Spartans Women
- Full name: Spartans Football Club Women's and Girl's
- Founded: 1985 (as Hailes United)
- Ground: Ainslie Park
- Capacity: 3,000 (504 seated)
- Chairman: Craig Graham
- Manager: Jack Beesley
- League: SWPL 1
- 2025-26: SWPL 2, 1st (Champions)
- Website: http://www.spartansfcwomen.com/
| Home colours | Away colours |

= Spartans W.F.C. =

Women's football team in Edinburgh, Scotland

Spartans Football Club Women's and Girl's is a women's football team that plays in the SWPL 2, the second tier of football in Scotland. Spartans F.C. Women is part of Spartans F.C. in North Edinburgh and play and train at the club's training facilities.

==History==
Founded in 1985, the club was known as Hailes United, Edinburgh Star, Tynecastle, Bonnyrigg Rose and Whitehill Welfare over the first twenty years of its existence. While operating as Whitehill Welfare the club was promoted to the Scottish Women's Premier League in 2004. After two seasons as Edinburgh Ladies in 2006–07 and 2007–08, the club came under the auspices of East of Scotland Football League club Spartans F.C. in 2008 and adopted their current name.

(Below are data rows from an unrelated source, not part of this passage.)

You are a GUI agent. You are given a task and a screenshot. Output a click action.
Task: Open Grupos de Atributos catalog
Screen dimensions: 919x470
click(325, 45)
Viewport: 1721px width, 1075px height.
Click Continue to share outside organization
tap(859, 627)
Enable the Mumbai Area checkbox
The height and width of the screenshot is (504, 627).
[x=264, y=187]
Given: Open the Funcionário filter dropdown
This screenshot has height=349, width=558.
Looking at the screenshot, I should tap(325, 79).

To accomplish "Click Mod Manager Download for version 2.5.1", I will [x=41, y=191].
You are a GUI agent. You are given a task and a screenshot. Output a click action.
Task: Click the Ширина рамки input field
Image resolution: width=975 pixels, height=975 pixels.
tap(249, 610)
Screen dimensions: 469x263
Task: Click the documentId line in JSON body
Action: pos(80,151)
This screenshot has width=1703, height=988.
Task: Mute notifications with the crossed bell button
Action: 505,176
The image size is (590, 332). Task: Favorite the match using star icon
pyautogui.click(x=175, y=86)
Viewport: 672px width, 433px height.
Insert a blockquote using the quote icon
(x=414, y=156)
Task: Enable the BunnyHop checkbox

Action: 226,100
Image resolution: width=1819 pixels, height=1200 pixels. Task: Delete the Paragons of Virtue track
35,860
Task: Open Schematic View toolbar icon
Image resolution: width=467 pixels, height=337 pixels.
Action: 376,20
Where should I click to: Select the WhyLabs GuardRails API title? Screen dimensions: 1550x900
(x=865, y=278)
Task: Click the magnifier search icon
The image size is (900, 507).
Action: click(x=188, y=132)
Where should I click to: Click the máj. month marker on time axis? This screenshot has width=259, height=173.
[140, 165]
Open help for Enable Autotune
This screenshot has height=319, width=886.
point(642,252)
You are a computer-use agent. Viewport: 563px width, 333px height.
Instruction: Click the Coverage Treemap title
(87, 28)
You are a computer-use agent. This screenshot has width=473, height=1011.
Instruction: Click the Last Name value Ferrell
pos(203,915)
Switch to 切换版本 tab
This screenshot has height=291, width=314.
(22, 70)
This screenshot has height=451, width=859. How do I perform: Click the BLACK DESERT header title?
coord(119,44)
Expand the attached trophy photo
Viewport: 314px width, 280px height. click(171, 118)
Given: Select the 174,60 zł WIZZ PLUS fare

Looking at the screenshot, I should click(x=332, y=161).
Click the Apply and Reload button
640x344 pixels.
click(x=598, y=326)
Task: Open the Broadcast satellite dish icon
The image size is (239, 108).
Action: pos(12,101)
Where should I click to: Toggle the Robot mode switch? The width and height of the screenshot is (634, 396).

Having won the Scottish Women's Premier League Cup as Edinburgh Ladies in 2006–07, Spartans lost a further five League Cup finals in 2008–09, 2010, 2011, 2012 and 2013 as well as the final of the 2014 Scottish Women's Cup, all by heavy margins and at the hands of Glasgow City on four of the six occasions. They finished as Premier League runners-up behind Glasgow City in 2008–09 and 2011.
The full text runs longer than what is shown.